The company also said it is well-positioned to achieve its previously articulated strategy of 20% topline growth with 20%-plus bottom line growth through 2020.
Store base expansion, the largest growth driver
Store base expansion is the biggest growth driver for this teen-centric retailer, which has 658 stores at high-traffic centers across 32 states. Year-to-date, Five Below has opened 42 stores and on track for opening 125 stores this year, bringing total store count to 750 at 2018-end. In tandem with store growth, sales and profit have increased consistently.
Growth in store base vs. Growth in sales, adjusted operating income, adjusted net income, adjusted EPS.
Five-year Growth (From 2012 to 2017)
Store base growth - From 244 stores at 2012-end to 625 stores at 2017-end.
Sales growth - From $419 million in 2012 to $1.28 billion (2017)
Adjusted operating income growth - From $49.5 million (2012) to $157.4 million (2017)
Adjusted net income growth - From $27.4 million (2012) to $102.5 million (2017)
Adjusted EPS - From 51 cents (2012) to $1.84 (2017)
The retailer plans to build an approximately 700,000-square-foot distribution facility that can flex up to about 1 million square feet, just South of Atlanta. The distribution facility is expected to become operational by the spring of 2019 and serve the company as it grows its footprint through the Southeast.

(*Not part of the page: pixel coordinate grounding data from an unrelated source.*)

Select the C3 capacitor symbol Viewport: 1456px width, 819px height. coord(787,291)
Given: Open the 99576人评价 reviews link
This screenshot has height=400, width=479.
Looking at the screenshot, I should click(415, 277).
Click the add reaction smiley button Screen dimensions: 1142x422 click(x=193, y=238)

Five Below believes that it has the potential for 2500-plus stores in the long-term.
Compelling New Store Metrics
With ROI north of 100%, and a payback period of less than 1 year, new store economics seem pretty compelling for Five Below.
The retailer has a strong average 4-wall EBITDA (EBITDA of a store or EBITDA within the 4-walls of the store) of $450,000 for first full 12-months of operations, vs. low average investment for a new store of $300,000, yielding a Return on Investment (ROI) of approximately 150%.

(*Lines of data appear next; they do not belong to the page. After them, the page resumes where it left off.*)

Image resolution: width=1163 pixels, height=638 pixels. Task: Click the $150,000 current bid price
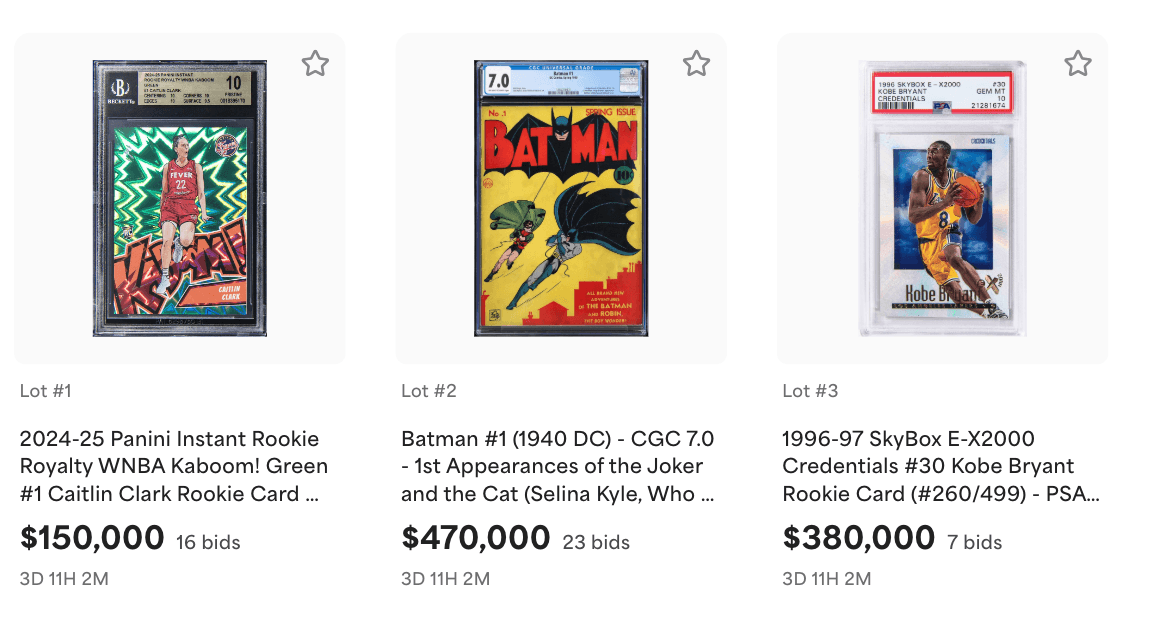pyautogui.click(x=92, y=538)
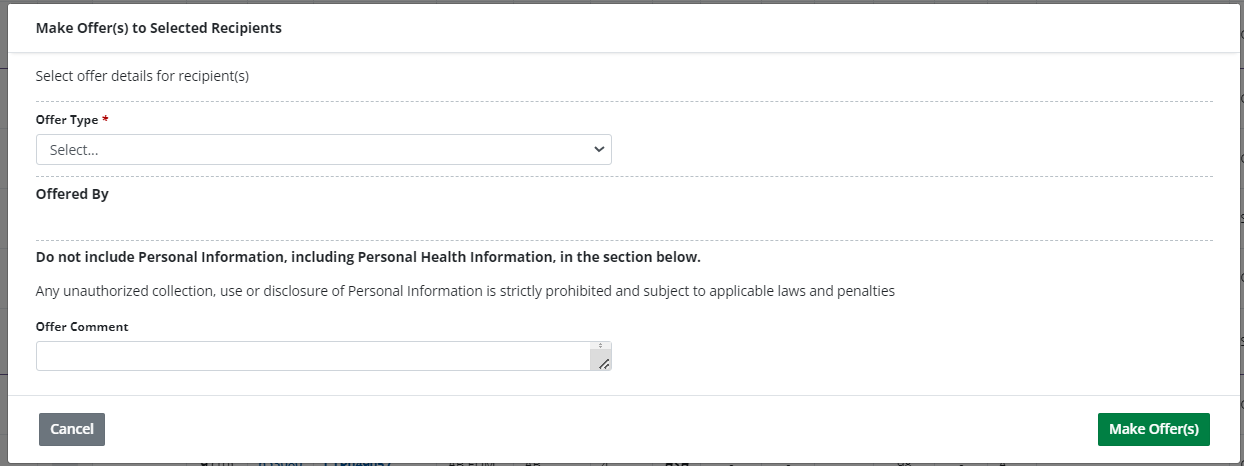This screenshot has height=466, width=1244.
Task: Click the chevron arrow in Offer Type select
Action: 599,150
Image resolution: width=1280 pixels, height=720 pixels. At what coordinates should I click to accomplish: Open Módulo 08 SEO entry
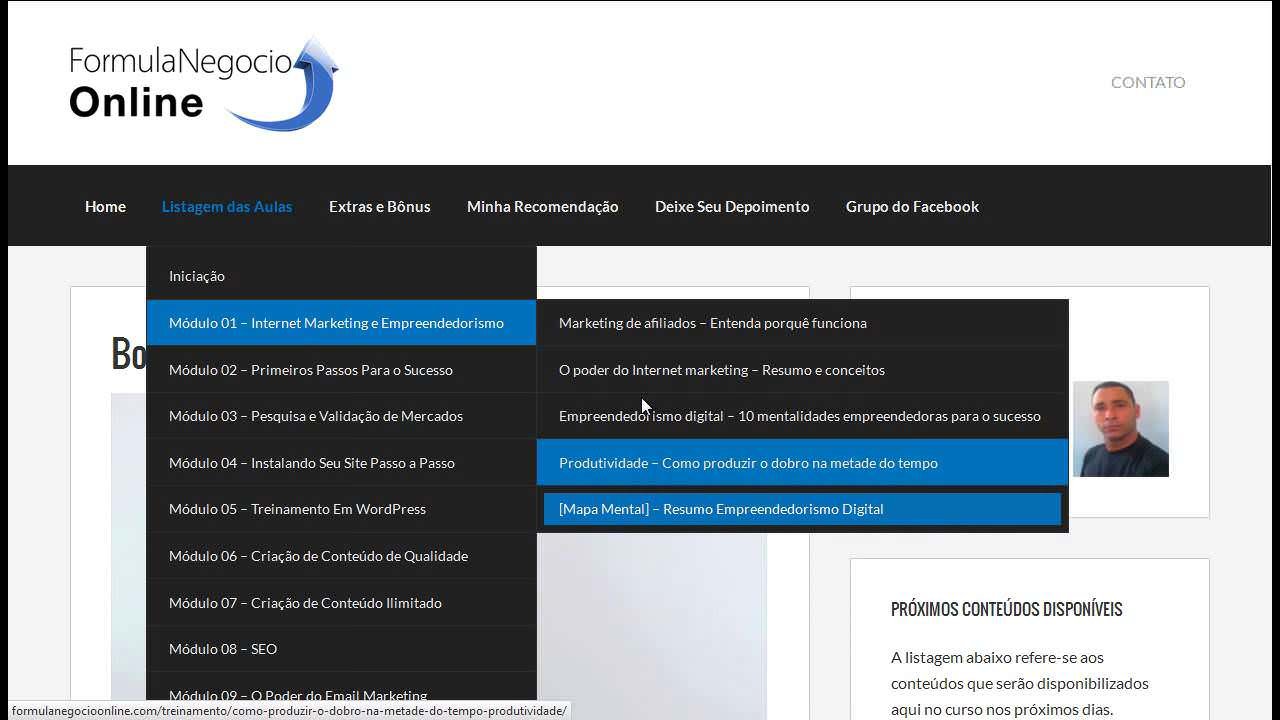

The EBITDA number excludes distribution, buying and pre-opening costs, while store investment includes store build-out, inventory and cash pre-opening expenses.
Positive annual Comps. for more than a decade
The company has reported positive annual comparable store sales for more than a decade. Comparable sales or Comps, a key indicator of a retailer's health, compare a company's revenue growth based on the sales created by the stores that are open for at least one year.
Year Comps 2007 5.4% 2008 5.8% 2009 12.1% 2010 15.6% 2011 7.9% 2012 7.1% 2013 4% 2014 3.4% 2015 3.4% 2016 2% 2017 6.5%
Low-cost operating model driving self-funded growth
Five Below has a strong business model that drives self-funded growth. Low capex, Zero debt, and growing free cash flow render strength to the company's balance sheet. FCF has grown twenty-fold from $5 million in 2013 to $100 million in 2017, while capex has grown modestly from $26 million in 2013 to $68 million in 2017. Capex numbers mentioned here exclude tenant allowances, while FCF is operating cash flow less this capex (excluding tenant allowances).
For 2018, the company is planning a total capex of $137 million to reflect the opening of 125 new stores, and the remaining on the new 700,000 square feet South East distribution center, existing store base and corporate infrastructure.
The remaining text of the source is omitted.